═══ DATA SHOWN

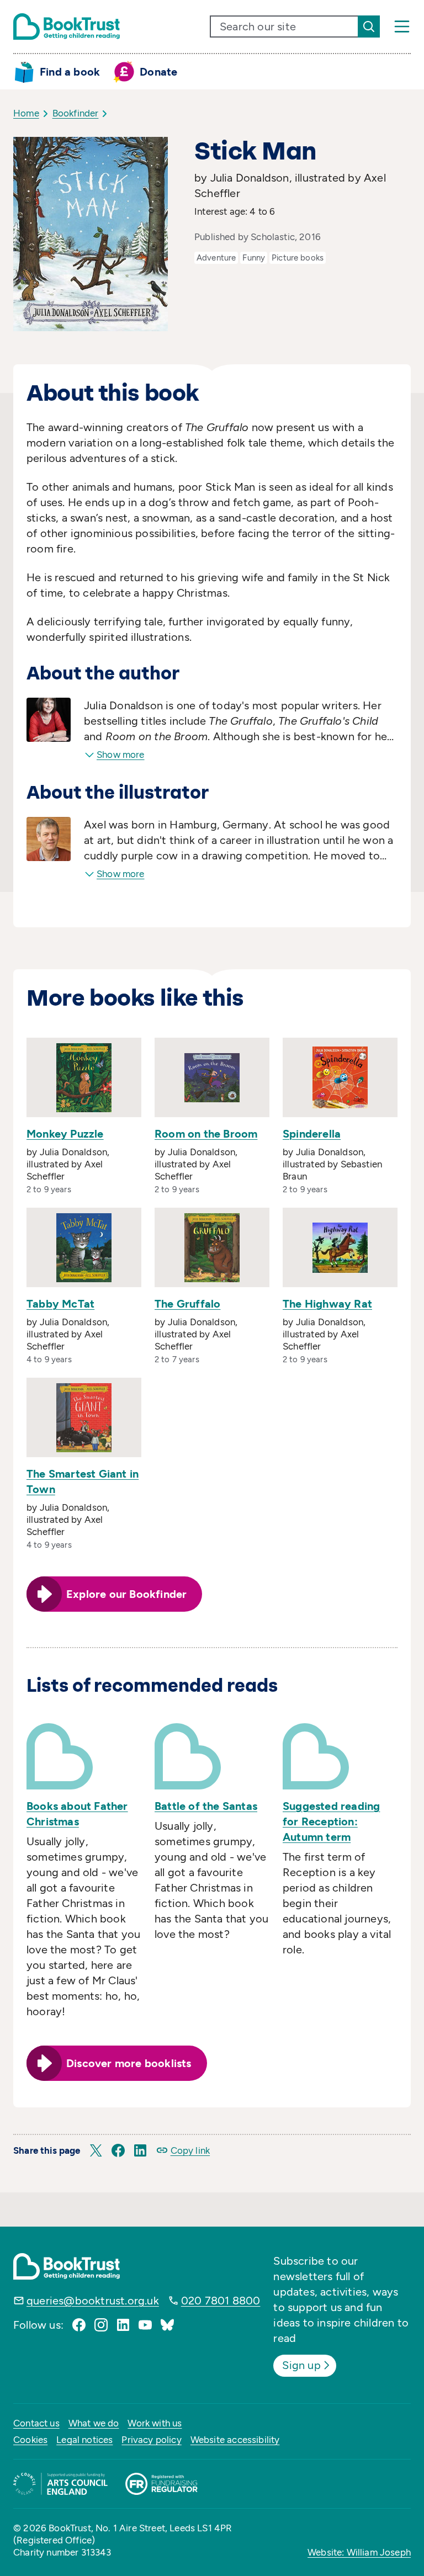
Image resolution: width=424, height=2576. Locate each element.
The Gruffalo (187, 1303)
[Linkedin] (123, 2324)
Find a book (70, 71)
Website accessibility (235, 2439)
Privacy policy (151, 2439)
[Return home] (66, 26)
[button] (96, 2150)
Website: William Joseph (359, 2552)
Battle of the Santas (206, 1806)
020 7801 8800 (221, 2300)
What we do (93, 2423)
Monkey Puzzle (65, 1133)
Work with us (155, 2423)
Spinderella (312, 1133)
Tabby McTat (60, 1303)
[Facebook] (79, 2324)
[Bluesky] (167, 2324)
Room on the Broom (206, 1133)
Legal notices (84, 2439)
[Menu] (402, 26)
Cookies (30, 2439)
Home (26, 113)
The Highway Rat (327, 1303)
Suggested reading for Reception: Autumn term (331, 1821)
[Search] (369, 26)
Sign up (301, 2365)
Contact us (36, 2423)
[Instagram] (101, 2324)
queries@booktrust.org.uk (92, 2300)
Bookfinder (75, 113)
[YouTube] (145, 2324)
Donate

══════

▶ EXERCISE REQUIREMENTS
Starting at the line that contains "Suggested reading for", write out every line to the end of the entries, exactly as given.

▶ RESPONSE BELOW
Suggested reading for Reception: Autumn term (331, 1821)
[Search] (369, 26)
Sign up (301, 2365)
Contact us (36, 2423)
[Instagram] (101, 2324)
queries@booktrust.org.uk (92, 2300)
Bookfinder (75, 113)
[YouTube] (145, 2324)
Donate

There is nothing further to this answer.